視覚が音に代わって語るとき

要旨

ビデオ対応MLLMの急速な進歩にもかかわらず、それらの映像内における音声理解は視覚に依存していることが多いという課題が見られる。すなわち、モデルは音声ストリームを検証するのではなく、視覚的な手がかりから音響情報を推測または幻覚しているのである。この問題は、最先端のオープンソースのオムニモデルだけでなく、GoogleやOpenAIなどの主要なクローズドソースモデルにも見られる。我々はこの障害モードを、音声-視覚の賢いハンス効果として特徴づける。これは、モデルが（誤って）音声に基づいているように見えるものの、実際には音声と視覚ストリームが本当に一致しているかを検証せずに、視覚-音響の相関を利用している現象である。この行動を体系的に研究するため、我々はThudを導入する。これは、3つの反実仮想的な音声編集に基づく介入駆動型のプロービングフレームワークであり、時間的同期をテストするShift、音の存在をテストするMute、そして音声-視覚の一致性をテストするSwapから構成される。診断に加えて、我々はさらに2段階のアライメント手法を研究する。介入から得られた選好ペアは音声検証を教え、イベントレベルの一般的なビデオ選好は過特化に対する正則化として機能する。我々の最良の10Kサンプル手法は、3つの介入次元にわたる平均性能を28パーセントポイント向上させると同時に、一般的なビデオおよび音声-視覚QAベンチマークの性能をわずかに改善する。

English

Despite rapid progress in video-capable MLLMs, we find that their apparent audio understanding in videos is often vision-driven: models rely on visual cues to infer or hallucinate acoustic information, rather than verifying the audio stream.

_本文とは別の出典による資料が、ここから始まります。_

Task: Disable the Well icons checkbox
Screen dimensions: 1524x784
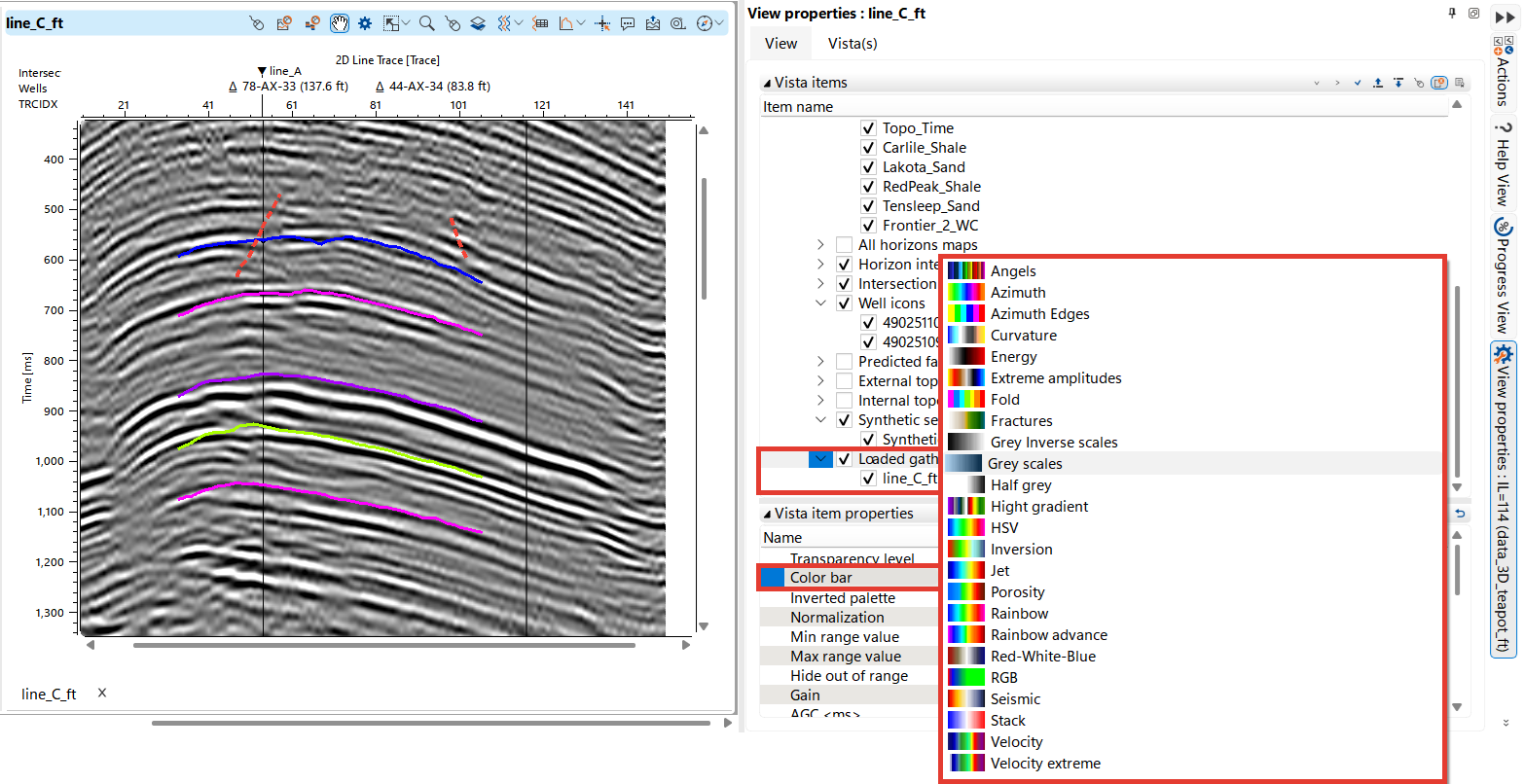Action: (x=844, y=303)
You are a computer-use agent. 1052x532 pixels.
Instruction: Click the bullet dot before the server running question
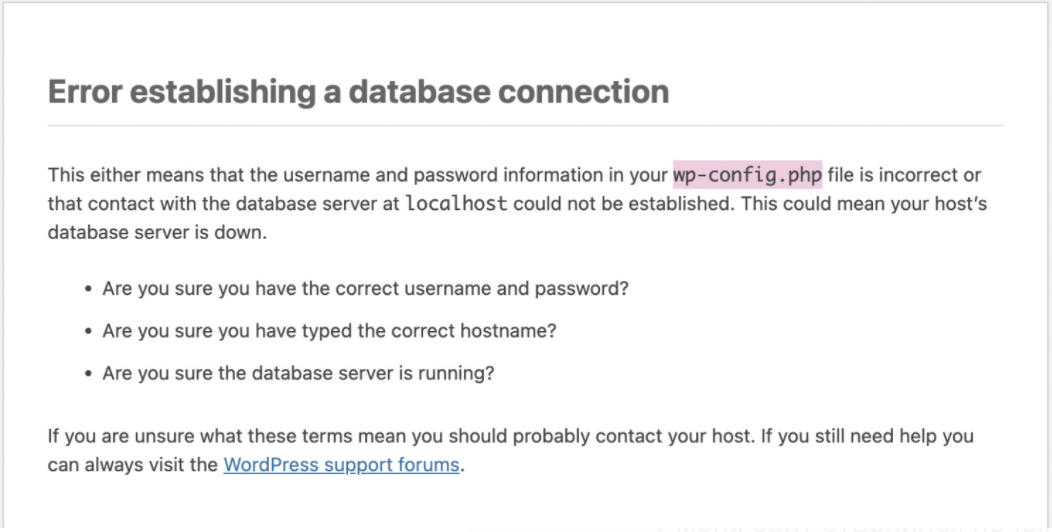(x=90, y=375)
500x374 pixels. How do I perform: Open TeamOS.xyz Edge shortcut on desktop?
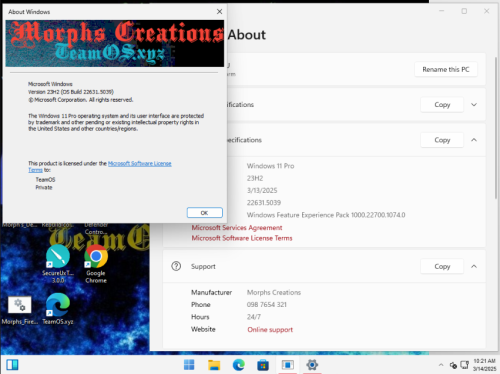pyautogui.click(x=58, y=309)
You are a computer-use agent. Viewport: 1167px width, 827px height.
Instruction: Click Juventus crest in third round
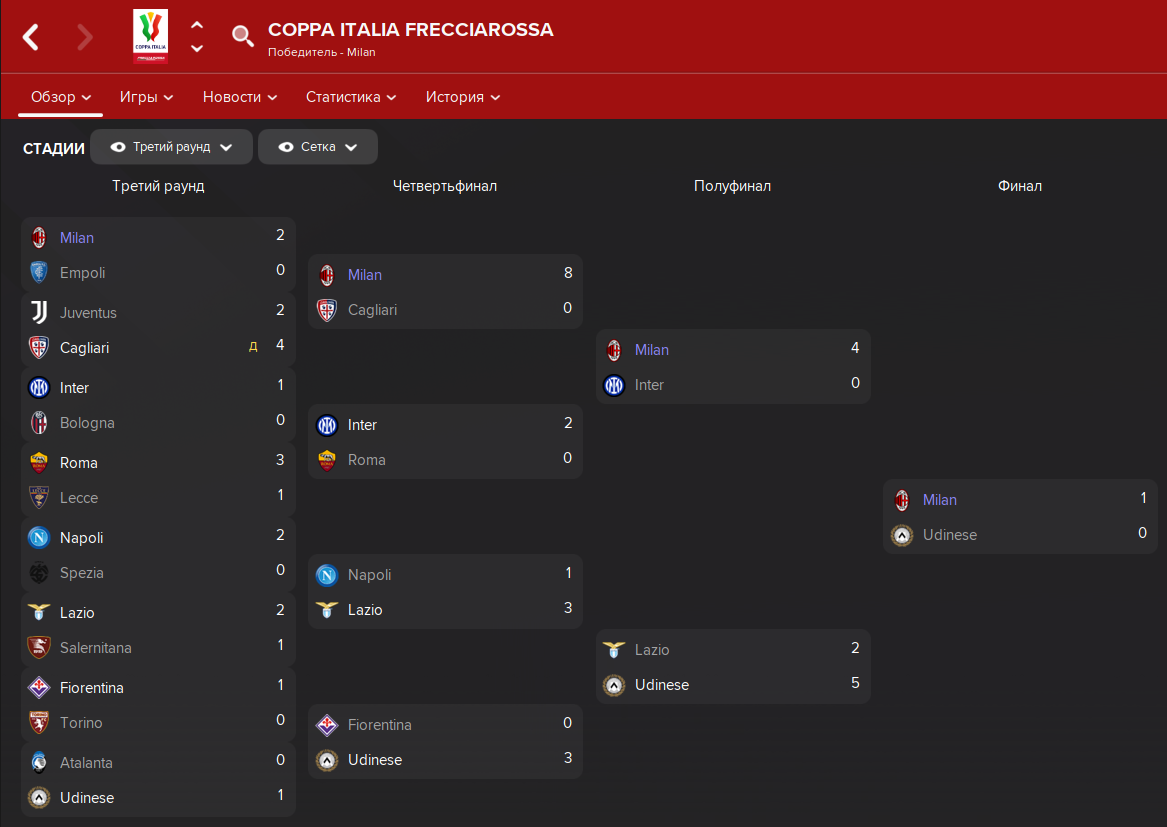[39, 312]
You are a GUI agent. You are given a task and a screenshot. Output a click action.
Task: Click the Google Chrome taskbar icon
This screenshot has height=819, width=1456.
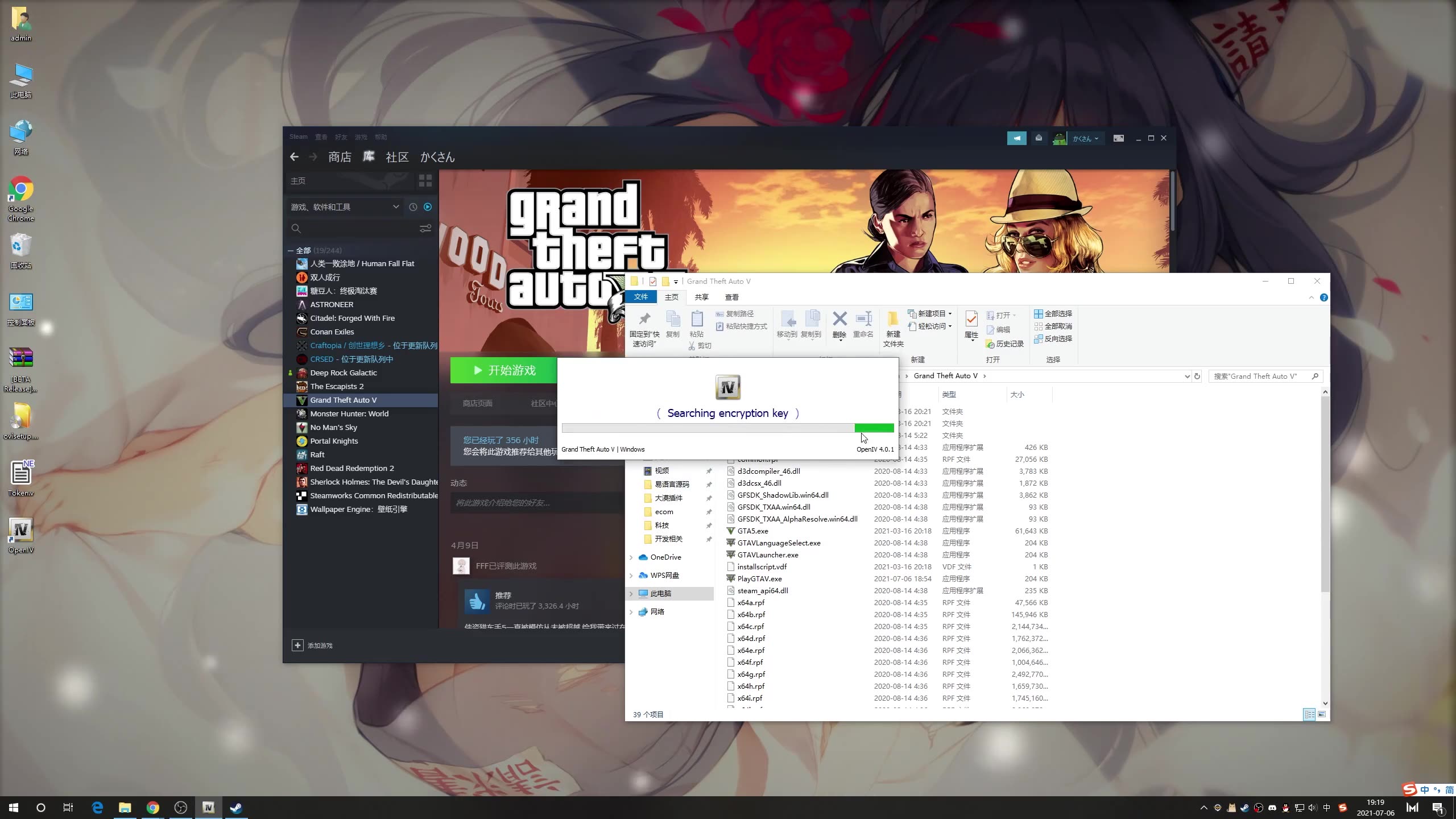[152, 807]
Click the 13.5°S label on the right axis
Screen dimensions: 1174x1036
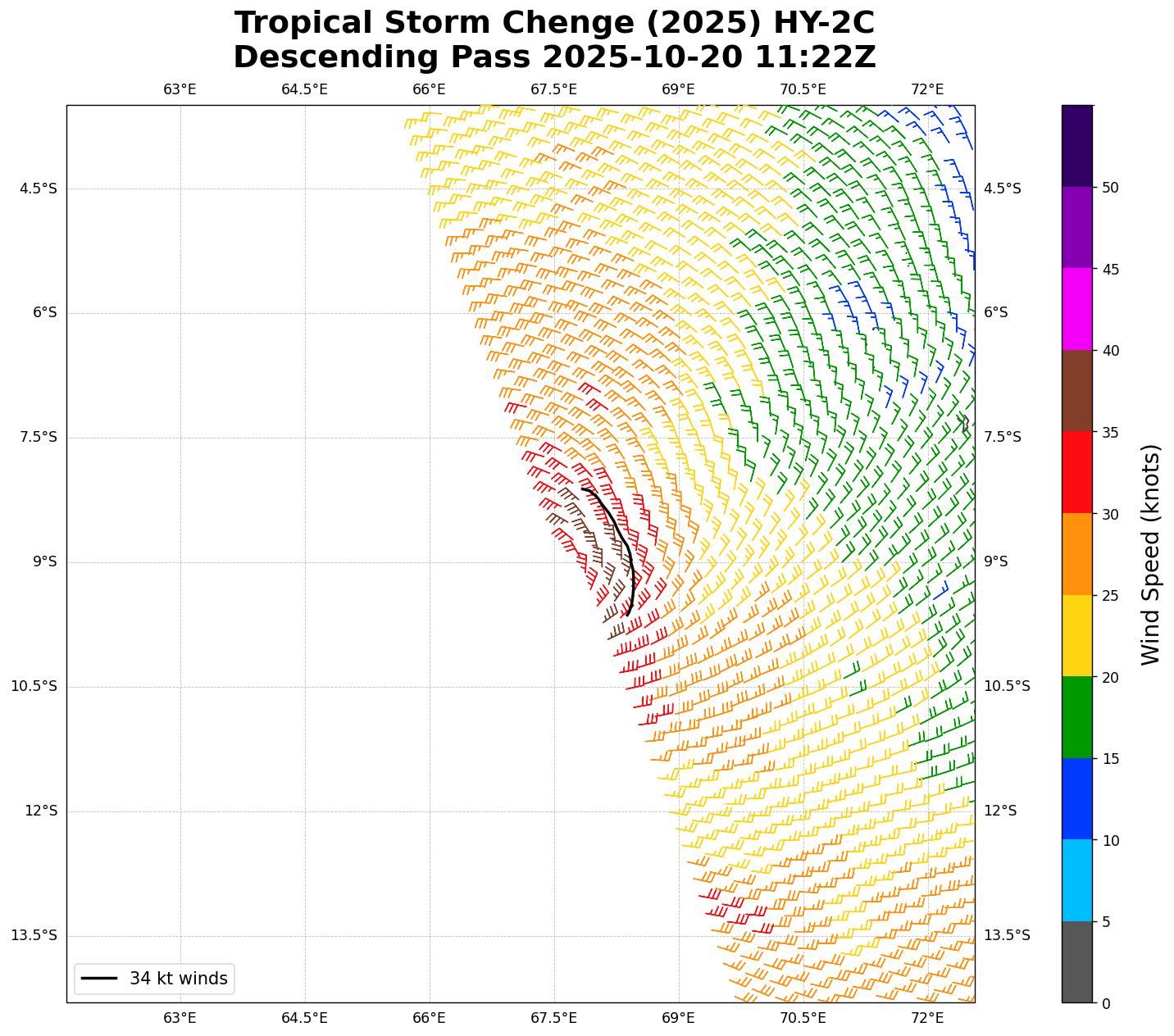[1007, 935]
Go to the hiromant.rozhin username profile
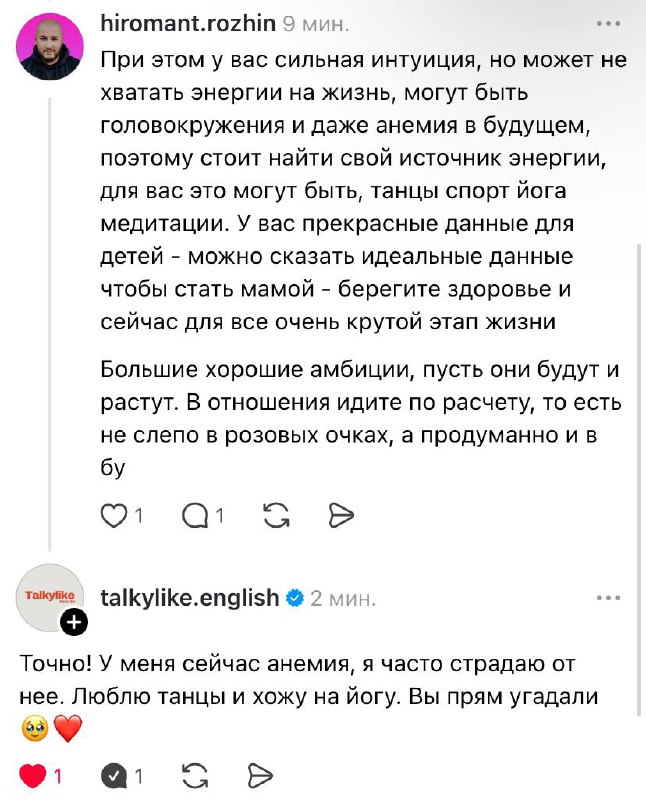The height and width of the screenshot is (800, 646). click(188, 22)
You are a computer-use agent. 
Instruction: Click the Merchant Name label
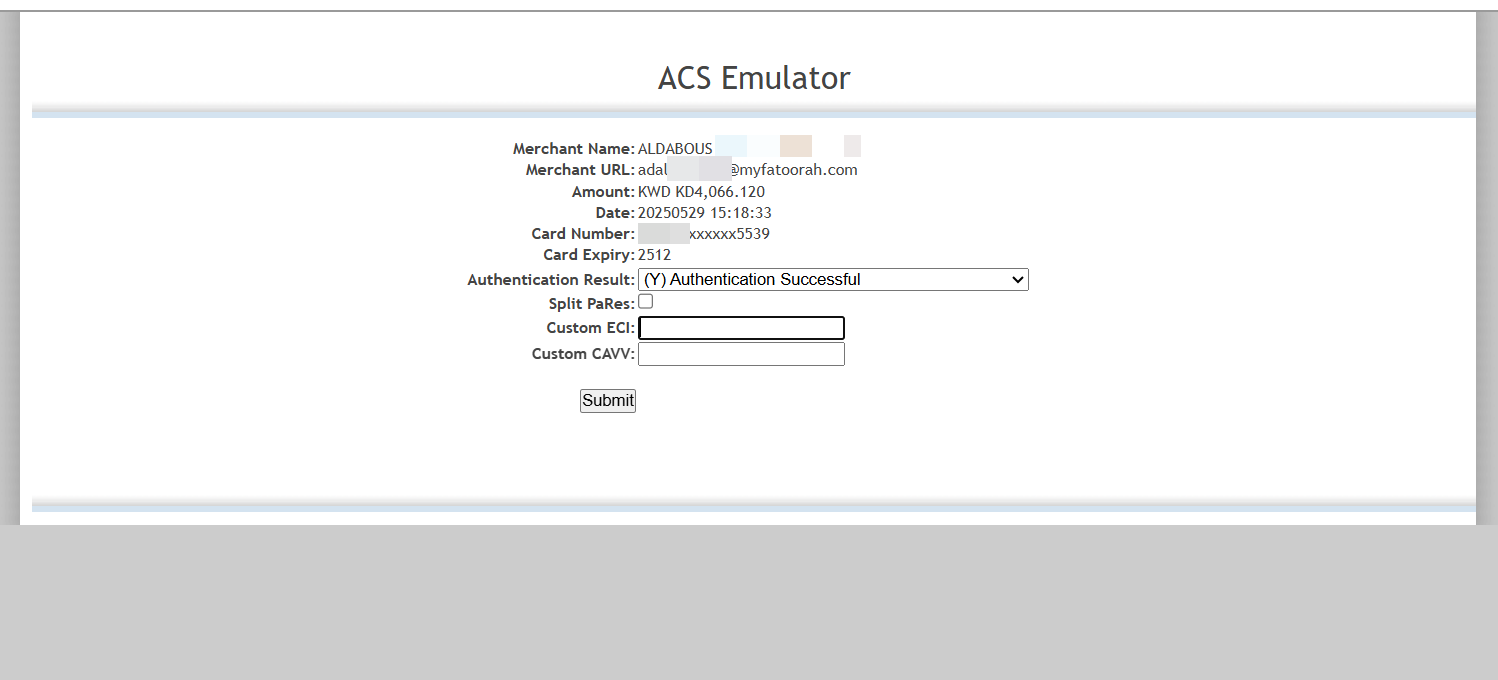(573, 149)
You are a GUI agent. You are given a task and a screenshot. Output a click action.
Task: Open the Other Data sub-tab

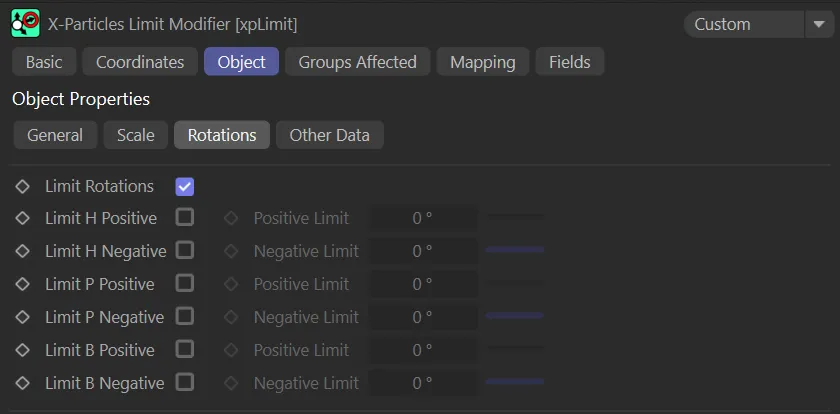pos(329,135)
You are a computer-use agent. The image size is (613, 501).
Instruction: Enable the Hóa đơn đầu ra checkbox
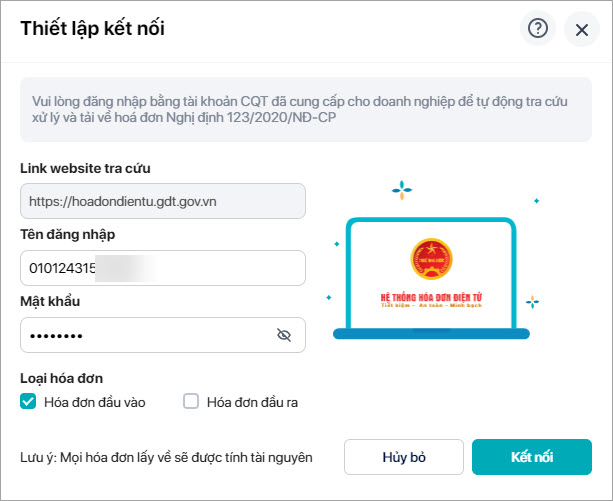click(192, 402)
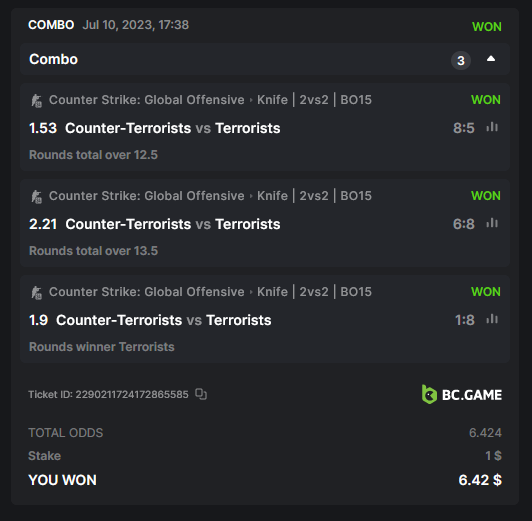Screen dimensions: 532x521
Task: Click the CS:GO icon in first bet
Action: coord(37,100)
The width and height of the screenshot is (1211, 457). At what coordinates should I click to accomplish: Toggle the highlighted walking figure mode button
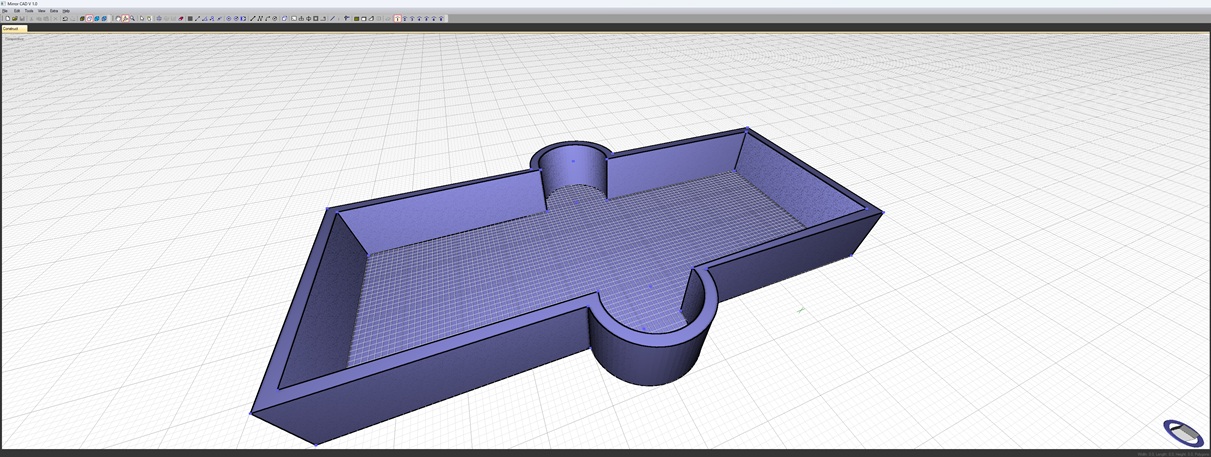coord(125,19)
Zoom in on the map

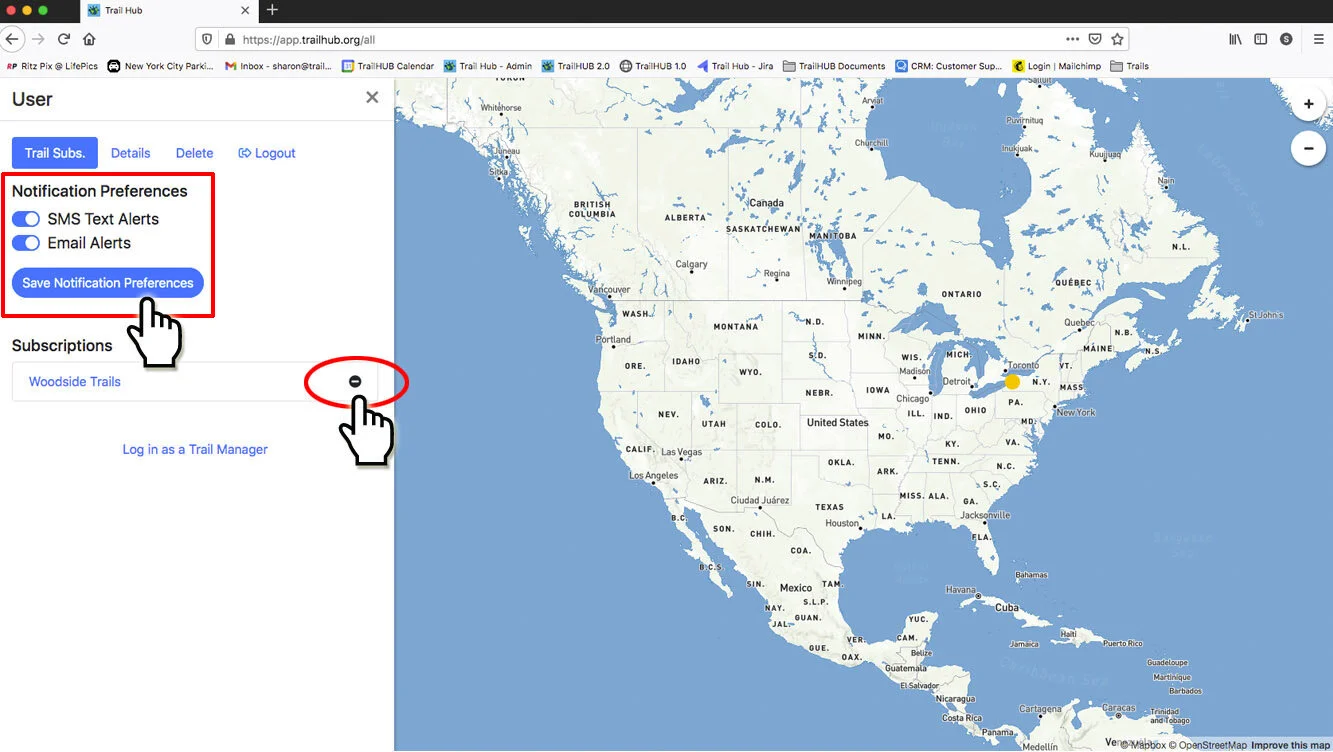pos(1308,104)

This issue appears across both state-of-the-art open-source omni models and leading closed-source models from providers such as Google and OpenAI. We characterize this failure mode as an audio-visual Clever Hans effect, in which models appear (falsely) audio-grounded, but actually exploit visual-acoustic correlations without verifying whether the audio and visual streams are truly aligned. To systematically study this behavior, we introduce Thud, an intervention-driven probing framework based on three counterfactual audio edits: Shift, which tests temporal synchronization; Mute, which tests sound existence; and Swap, which tests audio-visual consistency. Beyond diagnosis, we further study a two-stage alignment recipe: intervention-derived preference pairs teach audio verification, while event-level general video preferences regularize the model against over-specialization. Our best 10K-sample recipe improves average performance across the three intervention dimensions by 28 percentage points, while slightly improving performance on general video and audio-visual QA benchmarks.